La principale caractéristique de chaque modèle est la présence de mécanismes de rétroaction, qui contribuent à maintenir l’équilibre et la stabilité du système lorsque les pressions sont suffisamment faibles pour être absorbées. Par exemple, les pêcheurs du lac Chilika ont tendance à préférer capturer des poissons adultes lorsque le stock de poissons est abondant. Tant qu’il reste suffisamment d’adultes pour se reproduire, la situation est stable.

Cependant, lorsque les pressions ne peuvent plus être absorbées, l’écosystème franchit brusquement un point de non-retour – le point de basculement – et s’effondre. À Chilika, cela peut se produire lorsque les pêcheurs augmentent les prises de poissons juvéniles en période de pénurie, ce qui compromet encore davantage le renouvellement des réserves de poissons.

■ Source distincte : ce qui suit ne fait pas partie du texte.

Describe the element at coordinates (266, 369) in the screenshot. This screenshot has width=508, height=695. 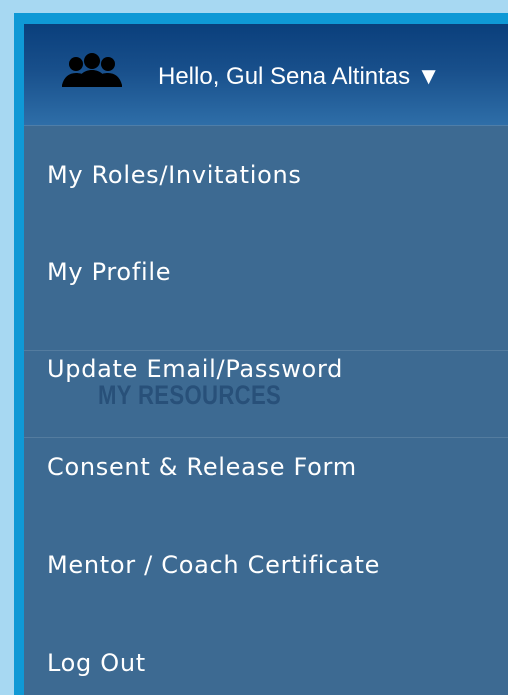
I see `menu-item-update-email-password: Update Email/Password` at that location.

Nous avons utilisé le logiciel pour modéliser plus de 70 000 simulations différentes. Dans les quatre modèles, les combinaisons de stress et d’événements extrêmes ont avancé la date du point de basculement prévu de 30 à 80 %.
Cela signifie qu’un écosystème dont l’effondrement est prévu dans les années 2090 en raison de l’augmentation progressive d’une seule source de stress, telle que les températures mondiales, pourrait, dans le pire des cas, s’effondrer dans les années 2030 si l’on tient compte d’autres facteurs tels que les précipitations extrêmes, la pollution ou une augmentation soudaine de l’utilisation des ressources naturelles.


Il est important de noter qu’environ 15 % des effondrements d’écosystèmes dans nos simulations se sont produits à la suite de nouveaux stress ou d’événements extrêmes, alors que le stress principal est resté constant. En d’autres termes, même si nous pensons gérer les écosystèmes de manière durable en maintenant constants les principaux niveaux de stress – par exemple, en régulant les captures de poissons – nous ferions mieux de garder un œil sur les nouveaux stress et les événements extrêmes.

Il n’y a pas de sauvetage écologique


Des études antérieures ont suggéré que les coûts importants liés au dépassement des points de basculement dans les grands écosystèmes se feront sentir à partir de la seconde moitié de ce siècle. Mais nos résultats suggèrent que ces coûts pourraient survenir bien plus tôt.


Nous avons constaté que la vitesse à laquelle le stress est appliqué est essentielle pour comprendre l’effondrement d’un système, ce qui est probablement pertinent pour les systèmes non écologiques également. En effet, la vitesse accrue de la couverture médiatique et des processus bancaires mobiles a récemment été invoquée pour augmenter le risque d’effondrement des banques. Comme l’a fait remarquer la journaliste Gillian Tett :


« L’effondrement de la Silicon Valley Bank a fourni une leçon terrifiante sur la manière dont l’innovation technologique peut changer la finance de manière inattendue (dans ce cas-ci, en intensifiant le regroupement numérique). Les récents krachs éclairs en offrent une autre. Toutefois, il s’agit probablement d’un petit avant-goût de l’avenir des boucles de rétroaction virales.


Mais la comparaison entre les systèmes écologiques et économiques s’arrête là. Les banques peuvent être sauvées tant que les gouvernements fournissent un capital financier suffisant dans le cadre de renflouements. En revanche, aucun gouvernement ne peut fournir le capital naturel immédiat nécessaire pour restaurer un écosystème effondré.


Il n’existe aucun moyen de restaurer des écosystèmes effondrés dans un délai raisonnable. Il n’y a pas de sauvetage écologique. Dans le jargon financier, nous devrons simplement encaisser le coup.